Chroniques de Gilles Proulx publié dans le Journal de Montréal le 31 décembre 2011

Il n’y a pas que le Canadien qui va mal à Montréal. À l’avant-garde de la «louisianisation» du petit Québec qui refuse de devenir grand, la terne et grise métropole n’a de cesse de nous étonner par son pouvoir de stagnation. Prévoyons que 2012 sera pire que 2011. Avec sa cacophonie d’arrondissements, de conseillers innombrables et de commandos de la contravention chargés de pelleter de l’argent vers les mirobolants fonds de pension de nos pompiers, policiers et autres fonctionnaires, l’éléphant blanc de la fusion municipale pédale sur place sur son Bixi (sans pourtant maigrir).

On est bien obligé de comparer l’équipe de Gérald «Gerry» Tremblay à celle des lamentables Canadiens de Montréal… qui ne sont pas plus montréalais ou canadiens que ça! Montréal attire les «quêteux» des autres provinces, ce qui contribue à améliorer l’image de notre belle ville redevenue anglaise.

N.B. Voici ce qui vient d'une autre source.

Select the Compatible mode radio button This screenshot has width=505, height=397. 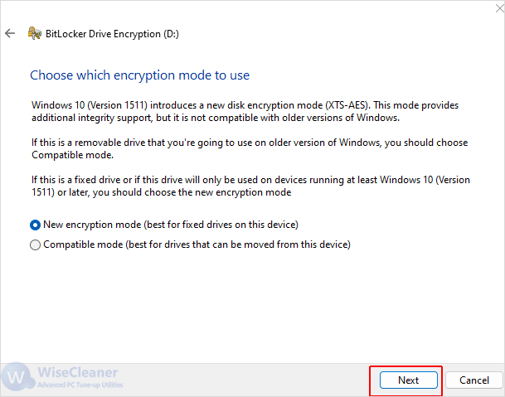point(35,245)
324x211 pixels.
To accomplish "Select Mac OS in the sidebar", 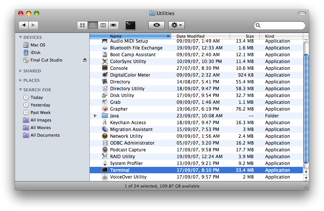I will 38,45.
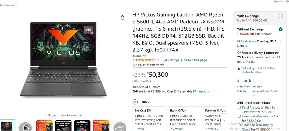
Task: Open the 26 offers bank offer link
Action: click(177, 129)
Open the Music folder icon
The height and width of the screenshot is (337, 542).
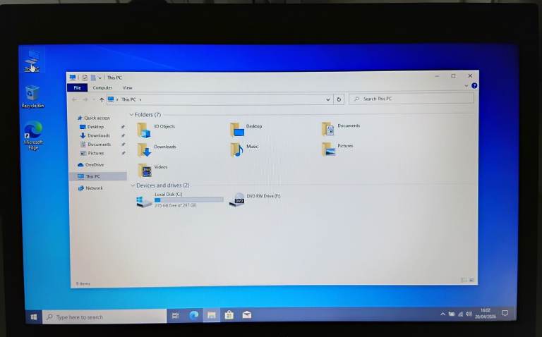236,149
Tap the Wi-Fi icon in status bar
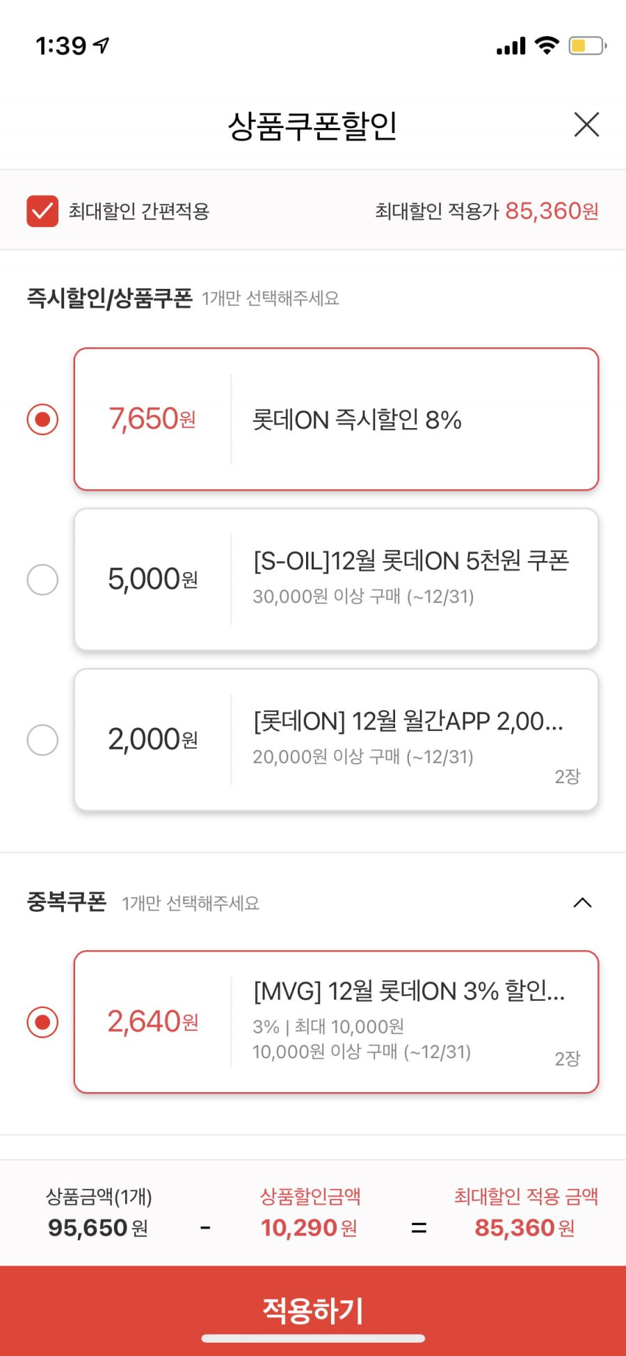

En démissionnant de son rôle de métropole proprement québécoise (au nom du multiculturalisme), Montréal s’est condamnée à l’insignifiance historique. Elle paie aujourd’hui le prix de sa trahison. Elle a refusé sa destinée particulière en se coupant de ses racines? Elle se rend compte qu’elle devient une banale banlieue de Toronto. On pourrait dire que c’est bien fait pour elle. Hélas! Notre métropole pourrait bien entraîner tout le Québec avec elle dans sa chute.